Tamilnadu Samacheer Kalvi 8th Maths Solutions Term 3 Chapter 3 Geometry Ex 3.2
Miscellaneous and Practice Problems
Question 1.
Identify the centroid of ΔPQR.
Solution:
In ΔPQR, PT = TR ⇒ QT is a median from vertex Q.

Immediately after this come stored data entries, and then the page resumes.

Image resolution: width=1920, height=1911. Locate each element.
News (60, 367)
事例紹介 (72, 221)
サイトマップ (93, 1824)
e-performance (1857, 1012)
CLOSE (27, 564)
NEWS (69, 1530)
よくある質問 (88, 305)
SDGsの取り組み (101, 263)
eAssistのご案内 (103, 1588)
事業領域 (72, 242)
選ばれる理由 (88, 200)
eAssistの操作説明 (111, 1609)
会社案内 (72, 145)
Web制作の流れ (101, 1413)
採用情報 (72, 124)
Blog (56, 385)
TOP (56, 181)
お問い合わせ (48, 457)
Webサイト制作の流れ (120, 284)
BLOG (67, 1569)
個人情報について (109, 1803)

QS = SR ⇒ PS is a median from vertex P.
QT and PS meet at W and therefore W is the centroid of ΔPQR.
Question 2.
Name the orthocentre of ΔPQR.
Solution:
∠P = 90°
This is a right triangle
∴ orthocentre = P [∴ In right triangle orthocentre is the vertex containing 90°]
Question 3.
In the given figure, A is the midpoint of YZ and G is the centroid of the triangle XYZ. If the length of GA is 3 cm, find XA.
Solution:
Given A is the midpoint of YZ.
∴ ZA = AY
G is the centroid of ΔXYZ centroid divides each median in a ratio 2 : 1 ⇒ XG : GA = 2 : 1
\(\frac{XG}{GA}\) = \(\frac{2}{1}\)
\(\frac{XG}{3}\) = \(\frac{2}{1}\)
XG = 2 × 3
XG = 6 cm
XA = XG + GA
= 6 + 3 ⇒ XA = 9 cm
Challenging Problems
Question 4.
Find the length of an altitude on the hypotenuse of a right angled triangle of legs of length 15 feet and 20 feet.
Solution:
Since ∠B = 90°
Using pythagoras theorem
AC² = AB² + BC² = 20² + 15²
= 400 + 225
AC² = 625
AC² = 255
AC = 25
Area of a triangle ΔABC = \(\frac{1}{2}\) × 15 × 20 = 150 feet²
Again Area of ΔABC = \(\frac{1}{2}\) × AC × BD
150 = \(\frac{1}{2}\) × 25 × BD
BD = \(\frac{2 × 150}{25}\) = \(\frac{300}{25}\)
BD = 12 feet
∴ Length of the altitude on the hypotenuse of the right angled triangle is 12 feet.
Question 5.
If I is the incentre of ΔXYZ, ∠IYZ = 30° and ∠IZY = 40°, find ∠YXZ.
Solution:
Since I is the incentre of ΔXYZ
∠IYZ = 30° ⇒ ∠IYX = 30°
∠IZY = 40° ⇒ ∠IZX = 40°
∴ ∠XYZ = ∠XYI + ∠IYZ = 30° + 30°
∠XYZ = 60°
lll ly ∠XYZ = ∠XZI + ∠IZY = 40° + 40°
∠XYZ = 80°
By angle sum property of a triangle
∠XZY + ∠XYZ + ∠YXZ = 180°
80° + 60° + ∠YXZ = 180°
140° + ∠YXZ = 180°
∠YXZ = 180° – 140°
∠YXZ = 40°
Question 6.
In ΔDEF, DN, EO, FM are medians and point P is the centroid. Find the following.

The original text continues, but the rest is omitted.